Glaser and Levey traveled to countries including Vietnam and Mongolia to explain the situation.
“We never said, ‘Don’t do business with North Korea,’” Glaser said. “We said, ‘If you want to do legal business with North Korea, go ahead and do it. And by the way, the line between licit and illicit business with North Korea is so thin as to be nearly invisible.’”
By early 2006, North Korea was “almost entirely cut off from the international financial system,” he said.
Glaser spent a decade leading the U.S. delegation to the Financial Action Task Force, an inter-governmental group that pushes nations to fight terrorism and money laundering. The task force, which Cohen calls an “unsung development” in the anti- terror fight, has grown from 16 members in 1991 to about three dozen today, including a half-dozen Persian Gulf states, Russia and Mexico.
While U.S. financial sanctions, which are now imposed by TFI, have a mixed record, U.S. officials say the measures directed at al-Qaeda and Libya have been more successful than those aimed at dousing the nuclear ambitions of North Korea and Iran. Cohen said financial sanctions contributed to the demise of Libya’s Muammar Qaddafi regime, which was ousted after months of fighting by rebels who were backed by a NATO air campaign.

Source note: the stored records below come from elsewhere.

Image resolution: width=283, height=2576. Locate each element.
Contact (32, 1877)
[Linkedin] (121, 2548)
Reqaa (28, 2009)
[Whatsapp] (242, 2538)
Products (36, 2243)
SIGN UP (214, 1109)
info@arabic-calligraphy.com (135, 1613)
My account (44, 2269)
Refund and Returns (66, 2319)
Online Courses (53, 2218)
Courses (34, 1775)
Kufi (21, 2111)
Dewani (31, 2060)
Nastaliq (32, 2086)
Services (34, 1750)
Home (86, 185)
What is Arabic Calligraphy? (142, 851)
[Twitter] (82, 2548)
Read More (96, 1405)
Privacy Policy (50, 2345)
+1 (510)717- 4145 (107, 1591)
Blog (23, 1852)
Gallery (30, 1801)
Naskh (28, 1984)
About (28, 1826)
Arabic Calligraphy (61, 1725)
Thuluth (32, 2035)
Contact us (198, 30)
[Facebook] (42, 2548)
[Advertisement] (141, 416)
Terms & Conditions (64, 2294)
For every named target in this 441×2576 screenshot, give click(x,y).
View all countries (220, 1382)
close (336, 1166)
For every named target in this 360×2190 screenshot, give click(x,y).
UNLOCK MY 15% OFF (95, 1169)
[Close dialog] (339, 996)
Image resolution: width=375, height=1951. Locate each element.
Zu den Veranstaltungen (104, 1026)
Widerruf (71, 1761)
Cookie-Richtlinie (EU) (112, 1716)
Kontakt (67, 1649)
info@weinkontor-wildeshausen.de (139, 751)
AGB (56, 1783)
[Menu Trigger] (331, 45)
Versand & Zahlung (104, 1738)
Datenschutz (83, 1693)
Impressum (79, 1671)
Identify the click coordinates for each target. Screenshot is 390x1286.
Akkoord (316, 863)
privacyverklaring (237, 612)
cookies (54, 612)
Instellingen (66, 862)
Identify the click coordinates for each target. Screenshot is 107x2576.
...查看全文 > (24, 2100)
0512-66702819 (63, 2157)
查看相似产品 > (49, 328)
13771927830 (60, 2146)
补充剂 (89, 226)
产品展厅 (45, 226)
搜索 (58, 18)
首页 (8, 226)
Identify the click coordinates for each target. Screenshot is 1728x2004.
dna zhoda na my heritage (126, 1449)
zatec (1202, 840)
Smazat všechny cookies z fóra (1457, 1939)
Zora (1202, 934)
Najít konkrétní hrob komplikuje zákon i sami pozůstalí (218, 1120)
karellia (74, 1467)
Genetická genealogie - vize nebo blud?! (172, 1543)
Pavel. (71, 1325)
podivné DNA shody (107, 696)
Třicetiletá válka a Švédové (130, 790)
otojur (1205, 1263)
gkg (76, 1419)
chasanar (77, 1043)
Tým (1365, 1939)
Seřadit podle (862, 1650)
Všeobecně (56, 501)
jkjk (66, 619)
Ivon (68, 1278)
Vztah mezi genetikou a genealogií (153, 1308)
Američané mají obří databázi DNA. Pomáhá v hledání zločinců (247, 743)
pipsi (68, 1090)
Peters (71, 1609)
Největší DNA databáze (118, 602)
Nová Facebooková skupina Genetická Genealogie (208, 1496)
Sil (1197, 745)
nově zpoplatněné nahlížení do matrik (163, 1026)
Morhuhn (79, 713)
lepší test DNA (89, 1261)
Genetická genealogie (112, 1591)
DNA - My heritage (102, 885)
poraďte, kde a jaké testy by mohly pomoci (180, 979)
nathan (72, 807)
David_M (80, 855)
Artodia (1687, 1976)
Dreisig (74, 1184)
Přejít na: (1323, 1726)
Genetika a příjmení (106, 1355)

“It was part of the overall pressure,” he said.
The TFI office also targets some of terrorism’s allies, including money launderers, drug kingpins and people or countries involved in the proliferation of weapons of mass destruction.
“Enforcement coupled with enhanced regulation has strengthened the ability of financial institutions themselves to be the first line of defense against illicit activity,” said Amit Sharma, former senior adviser in the TFI office who is now chief of staff at Mitsubishi UFJ Financial Group Inc.’s U.S. investment banking unit.
“These efforts continue to make it harder for terrorists and other illicit actors to financially support their efforts, but they remain innovative and exploit holes where they exist in the financial system,” he said in an e-mail.
Internet fundraising remains a “huge issue” even with progress, said Matthew Levitt, a former senior Treasury Department terrorism and financial intelligence official. Online casinos and other Web-based tools can be exploited to evade international policing efforts, said Levitt, now director of the Stein Program on Counterterrorism and Intelligence at the Washington Institute for Near East Policy.
So far, though, there’s little evidence that terrorists are using the Internet to raise, launder or move money, said the second U.S. intelligence official.
Attacking financing is just one aspect of actions necessary to thwart terrorists, said Paul Pillar, a longtime senior intelligence official who now teaches at Georgetown University in Washington.
Yemen-based al-Qaeda in the Arabian Peninsula said it spent only $4,200 for the failed parcel bomb-plot in October 2010. The bomb was found during a cargo check during a stopover in London after authorities were tipped off by Saudi intelligence.
“Most terrorist operations that are big enough to get our attention are pretty cheap,” Pillar said. “And most terrorist organizations don’t need extensive infrastructures.”